This may prove to be one of the most significant weeks in the history of North Wales Rugby. The WRU has reaffirmed its commitment to semiprofessional rugby offered by the strategic plan and granted the region development status.

It was against this headline that team Gogledd Cymru, the commited group of North Wales players who, under the tutelage of Jon Aby, have acheived so much during the past 18 months, took to the field against a large West Park St Helens squad.

At the final whistle the score was 26-17 to the Gogs and another stepping stone had been placed in the region's march towards Premiership rugby. The result was both justified and fitting for a week which has seen the WRU establish a high level working group to chart the pathway of Gogledd Cymru into the semiprofessional game.

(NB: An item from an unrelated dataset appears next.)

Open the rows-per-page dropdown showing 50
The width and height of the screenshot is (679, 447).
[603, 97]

Twenty hours before kick-off scrum half Patchet picked up a training injury and with all five alternative squad scrum halves either injured or unavailable things looked bleak. Once again Gogledd Cymru's unique coach nomination system came to the rescue with Dinbych's coach Tegid Phillips and scrum half Rhun Jones responding to the emergency call.

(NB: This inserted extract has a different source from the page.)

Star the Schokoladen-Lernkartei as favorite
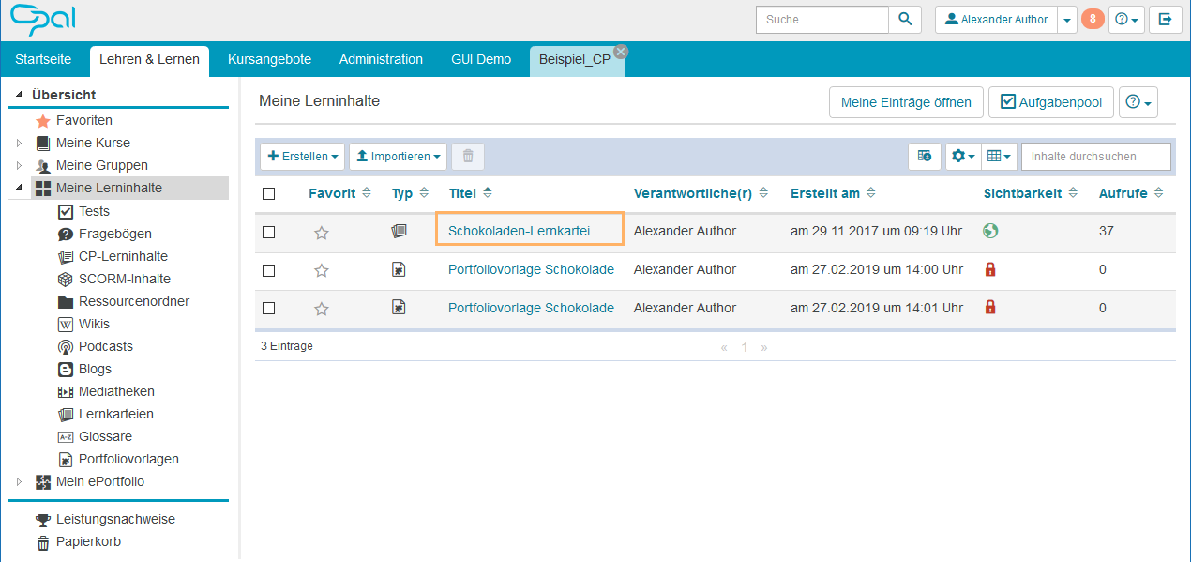(x=322, y=233)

It was this partnership between Jones and Caernarfon's Kelvin Morris which was to prove critical to the Gog's success. Morris ran in three tries and added the conversions.

West Park opened the scoring with a break by their ever threatening South African scrum half to go 5 points up. Gogledd Cymru came close to scoring on a number of occasions but inexperience and hesitation, in end game decision making, denied them. The Gogs first score came from hooker Baston, who, showing both speed and self belief, beat four defenders to score just wide of the posts. Morris converted to put the Gogs in the lead 7-5 at the break.

In the second half, the forwards, led by hard working captain William Bown, began to dominate the scrum and with the deft use of the wind Morris pinned the opposition into their 22 for long periods. With the score at 19-5 the game seemed won but West Park showed that they were not beaten an individual converted try to make 19-12. Gogledd responded to make it 26-12 and in the dying minutes a second breakaway try brought the score to 26-17.

Players from 10 clubs were represented in this truly regional side. When semiprofessional rugby is a reality in North Wales, the real heros will be the players who clamber off midweek team buses at stops between St Asaph and Parc Menai 6 or seven hours after starting their journey for nothing more than the dream of a better future.